[start DATA TO PROCESS]
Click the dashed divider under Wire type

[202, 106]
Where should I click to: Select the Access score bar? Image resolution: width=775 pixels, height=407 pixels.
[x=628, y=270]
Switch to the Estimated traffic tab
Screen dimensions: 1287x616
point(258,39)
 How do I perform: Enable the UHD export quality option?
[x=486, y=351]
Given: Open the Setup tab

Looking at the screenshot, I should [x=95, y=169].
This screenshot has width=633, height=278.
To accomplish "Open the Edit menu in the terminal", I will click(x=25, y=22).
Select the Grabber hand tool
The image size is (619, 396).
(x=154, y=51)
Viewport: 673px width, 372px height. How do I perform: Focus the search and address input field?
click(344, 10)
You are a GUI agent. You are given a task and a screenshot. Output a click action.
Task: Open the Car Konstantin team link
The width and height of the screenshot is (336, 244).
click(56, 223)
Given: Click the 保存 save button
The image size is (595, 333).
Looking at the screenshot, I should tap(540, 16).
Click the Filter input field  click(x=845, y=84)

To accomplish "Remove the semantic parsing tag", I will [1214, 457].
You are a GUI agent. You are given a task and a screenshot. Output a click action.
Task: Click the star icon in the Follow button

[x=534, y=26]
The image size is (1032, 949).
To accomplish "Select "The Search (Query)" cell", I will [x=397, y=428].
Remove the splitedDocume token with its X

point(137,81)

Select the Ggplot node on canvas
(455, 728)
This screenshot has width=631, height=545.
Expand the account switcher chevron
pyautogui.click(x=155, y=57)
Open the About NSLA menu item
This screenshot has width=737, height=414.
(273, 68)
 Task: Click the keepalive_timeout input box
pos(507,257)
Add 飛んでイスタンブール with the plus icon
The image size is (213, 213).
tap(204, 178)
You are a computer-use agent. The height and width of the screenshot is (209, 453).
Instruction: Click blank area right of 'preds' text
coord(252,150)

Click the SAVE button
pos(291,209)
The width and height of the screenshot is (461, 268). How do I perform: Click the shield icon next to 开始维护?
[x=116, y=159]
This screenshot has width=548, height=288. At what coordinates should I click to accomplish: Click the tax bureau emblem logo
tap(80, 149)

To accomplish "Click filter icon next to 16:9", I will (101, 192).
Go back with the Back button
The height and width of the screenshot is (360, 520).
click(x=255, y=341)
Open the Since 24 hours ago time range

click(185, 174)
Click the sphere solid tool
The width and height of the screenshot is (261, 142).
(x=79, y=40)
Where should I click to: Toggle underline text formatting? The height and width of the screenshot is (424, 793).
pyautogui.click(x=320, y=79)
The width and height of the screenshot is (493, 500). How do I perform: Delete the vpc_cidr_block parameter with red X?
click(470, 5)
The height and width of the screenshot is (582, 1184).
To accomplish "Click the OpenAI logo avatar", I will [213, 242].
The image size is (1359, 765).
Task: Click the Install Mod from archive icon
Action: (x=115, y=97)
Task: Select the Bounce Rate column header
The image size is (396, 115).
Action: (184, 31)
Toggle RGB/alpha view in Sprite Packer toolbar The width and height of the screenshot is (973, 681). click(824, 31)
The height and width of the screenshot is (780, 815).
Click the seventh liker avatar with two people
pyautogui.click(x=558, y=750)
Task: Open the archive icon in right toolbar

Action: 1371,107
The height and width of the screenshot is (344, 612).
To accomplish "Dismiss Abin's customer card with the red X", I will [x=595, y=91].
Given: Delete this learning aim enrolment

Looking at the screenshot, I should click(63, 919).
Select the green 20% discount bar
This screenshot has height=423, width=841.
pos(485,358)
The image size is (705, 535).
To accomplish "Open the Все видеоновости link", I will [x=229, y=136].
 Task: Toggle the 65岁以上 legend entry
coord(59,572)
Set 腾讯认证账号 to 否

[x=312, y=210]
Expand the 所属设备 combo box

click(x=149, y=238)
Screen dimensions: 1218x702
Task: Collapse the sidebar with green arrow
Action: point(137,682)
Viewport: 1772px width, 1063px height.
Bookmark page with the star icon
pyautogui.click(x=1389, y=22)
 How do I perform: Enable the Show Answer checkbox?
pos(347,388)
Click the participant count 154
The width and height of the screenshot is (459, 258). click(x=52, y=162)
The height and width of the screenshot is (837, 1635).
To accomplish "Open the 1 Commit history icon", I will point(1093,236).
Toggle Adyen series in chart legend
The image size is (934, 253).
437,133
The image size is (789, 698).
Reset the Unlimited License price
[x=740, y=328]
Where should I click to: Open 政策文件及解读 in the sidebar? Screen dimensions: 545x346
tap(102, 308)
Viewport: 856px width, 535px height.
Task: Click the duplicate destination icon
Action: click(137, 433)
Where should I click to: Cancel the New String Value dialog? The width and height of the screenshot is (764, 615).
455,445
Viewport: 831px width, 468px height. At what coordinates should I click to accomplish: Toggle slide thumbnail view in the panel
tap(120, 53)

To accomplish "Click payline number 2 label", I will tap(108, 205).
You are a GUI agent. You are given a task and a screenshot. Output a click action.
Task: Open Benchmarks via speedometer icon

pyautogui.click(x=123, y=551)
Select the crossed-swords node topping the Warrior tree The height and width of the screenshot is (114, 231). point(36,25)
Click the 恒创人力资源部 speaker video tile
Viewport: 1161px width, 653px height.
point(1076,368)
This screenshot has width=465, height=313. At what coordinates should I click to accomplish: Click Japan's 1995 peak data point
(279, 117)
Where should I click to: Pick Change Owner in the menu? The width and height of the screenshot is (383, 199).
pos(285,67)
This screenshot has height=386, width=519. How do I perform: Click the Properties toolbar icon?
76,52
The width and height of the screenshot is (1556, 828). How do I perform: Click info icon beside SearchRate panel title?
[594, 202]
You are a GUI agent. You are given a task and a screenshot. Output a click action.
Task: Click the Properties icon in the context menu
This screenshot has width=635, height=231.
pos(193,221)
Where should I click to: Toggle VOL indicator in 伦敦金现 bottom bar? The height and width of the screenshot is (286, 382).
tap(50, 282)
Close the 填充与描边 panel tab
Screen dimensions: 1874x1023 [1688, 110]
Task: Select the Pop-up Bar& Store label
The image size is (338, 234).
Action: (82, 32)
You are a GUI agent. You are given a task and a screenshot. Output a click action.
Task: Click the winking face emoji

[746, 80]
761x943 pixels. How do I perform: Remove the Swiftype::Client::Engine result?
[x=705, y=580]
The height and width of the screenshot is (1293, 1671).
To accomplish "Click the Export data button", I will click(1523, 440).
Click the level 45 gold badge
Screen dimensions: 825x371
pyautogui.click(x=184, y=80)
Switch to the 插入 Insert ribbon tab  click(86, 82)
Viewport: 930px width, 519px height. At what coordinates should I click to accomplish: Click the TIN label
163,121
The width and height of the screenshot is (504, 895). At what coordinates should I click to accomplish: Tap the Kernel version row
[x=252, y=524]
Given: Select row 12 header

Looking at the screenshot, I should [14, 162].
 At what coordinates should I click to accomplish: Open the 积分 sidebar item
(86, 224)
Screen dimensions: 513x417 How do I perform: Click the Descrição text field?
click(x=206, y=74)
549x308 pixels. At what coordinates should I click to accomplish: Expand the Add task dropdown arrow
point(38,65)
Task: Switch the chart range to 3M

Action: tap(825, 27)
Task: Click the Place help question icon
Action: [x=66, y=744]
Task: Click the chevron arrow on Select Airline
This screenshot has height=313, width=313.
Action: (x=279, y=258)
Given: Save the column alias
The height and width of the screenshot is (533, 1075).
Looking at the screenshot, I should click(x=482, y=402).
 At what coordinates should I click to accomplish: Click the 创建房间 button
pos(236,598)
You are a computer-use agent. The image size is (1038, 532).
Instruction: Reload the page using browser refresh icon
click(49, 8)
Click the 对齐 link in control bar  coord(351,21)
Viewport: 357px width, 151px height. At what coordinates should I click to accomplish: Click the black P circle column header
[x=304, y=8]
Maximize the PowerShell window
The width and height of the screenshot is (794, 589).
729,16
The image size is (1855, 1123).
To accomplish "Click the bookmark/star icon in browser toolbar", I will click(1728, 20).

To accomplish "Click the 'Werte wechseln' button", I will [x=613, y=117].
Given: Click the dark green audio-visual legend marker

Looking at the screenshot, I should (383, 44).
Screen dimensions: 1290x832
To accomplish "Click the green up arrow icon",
[end DATA TO PROCESS]
TASK TO COMPLETE
Update the lines running from the start of the items through the line containing "will [1214, 457].", replacing "Access score bar" with "Access rating bar" and leaving everything else unchanged.

TASK RESULT
Click the dashed divider under Wire type

[202, 106]
Where should I click to: Select the Access rating bar? Image resolution: width=775 pixels, height=407 pixels.
[x=628, y=270]
Switch to the Estimated traffic tab
Screen dimensions: 1287x616
point(258,39)
 How do I perform: Enable the UHD export quality option?
[x=486, y=351]
Given: Open the Setup tab

Looking at the screenshot, I should [x=95, y=169].
This screenshot has width=633, height=278.
To accomplish "Open the Edit menu in the terminal", I will click(x=25, y=22).
Select the Grabber hand tool
The image size is (619, 396).
(x=154, y=51)
Viewport: 673px width, 372px height. How do I perform: Focus the search and address input field?
click(344, 10)
You are a GUI agent. You are given a task and a screenshot. Output a click action.
Task: Open the Car Konstantin team link
The width and height of the screenshot is (336, 244).
click(56, 223)
Given: Click the 保存 save button
The image size is (595, 333).
Looking at the screenshot, I should tap(540, 16).
Click the Filter input field  click(x=845, y=84)

To accomplish "Remove the semantic parsing tag", I will [1214, 457].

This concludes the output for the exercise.